Tania logró ser una de mis favoritas en aquellas tardes sabatinas de sexo barato. Básicamente porque le ponía ganas. Si ella me veía cansado, tomaba la iniciativa, se restregaba y se sacudía lo que hiciera falta por complacerme. Aunque no era esta su única virtud. De ella me fascinaba esa manía que tenía por mirar a los ojos a la hora de copular, lo hacía a todo momento, que no es poca cosa, pues entre la gran mayoría de las meretrices, por lo menos las que yo frecuenté, no era muy habitual eso de sostenerle la mirada al cliente a la hora de la penetración. Ella no solo lo hacía, sino que gesticulaba, te hacía creer que había verdadera química. Pero lo que más me gustaba de ella no era el empeño que le ponía o la complicidad que me hacía sentir, lo mejor de Tania era que me hacía recordar a Luciana. Me la hizo recordar en más de una ocasión con su excesiva humedad.

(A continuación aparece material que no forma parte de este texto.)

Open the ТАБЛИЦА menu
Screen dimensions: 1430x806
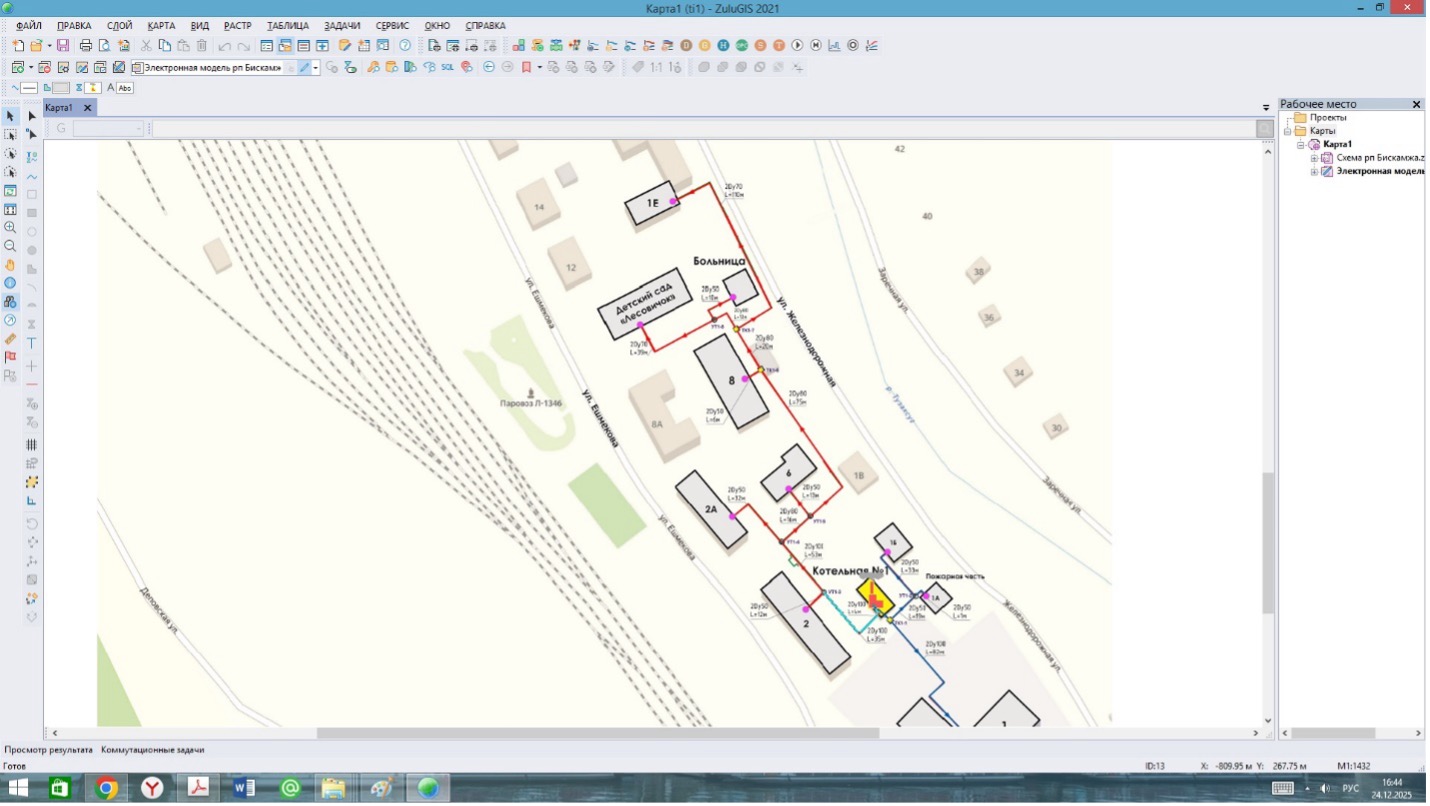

Tania era una chica poco expresiva a nivel sonoro. Sus coitos estaban caracterizados por el silencio. Poco se le escuchaba jadear, poco se le escuchaba gemir o resoplar, el encargado de expresar el gozo en ese cuerpo era exclusivamente el coño, y bien que lo hacía.

La primera vez fue en un coito que coincidió con el ocaso, entramos a la habitación acompañados por la luz del sol y terminamos en medio de la oscuridad. Debo aceptar que esa vez no me di cuenta de su escape urofílico durante la cópula. Fue cuando terminamos de fornicar, cuando encendimos la luz, que vi esa sábana empapada. Ella solo río y se disculpó conmigo. Yo la tranquilicé, le aseguré que a mí no tenía que darme explicaciones ante una reacción completamente humana. Es más, la felicité por dejarse llevar por su gozo. Y desde ese polvo ella no paró de hacer lo mismo: mojar las sábanas o mi cuerpo con sus ricos fluidos. Eso me generó una obsesión por ella, pues no sabía bien si era yo el que le generaba esa reacción, o si era una manía que ella tenía. El caso es que a mí me encantaba.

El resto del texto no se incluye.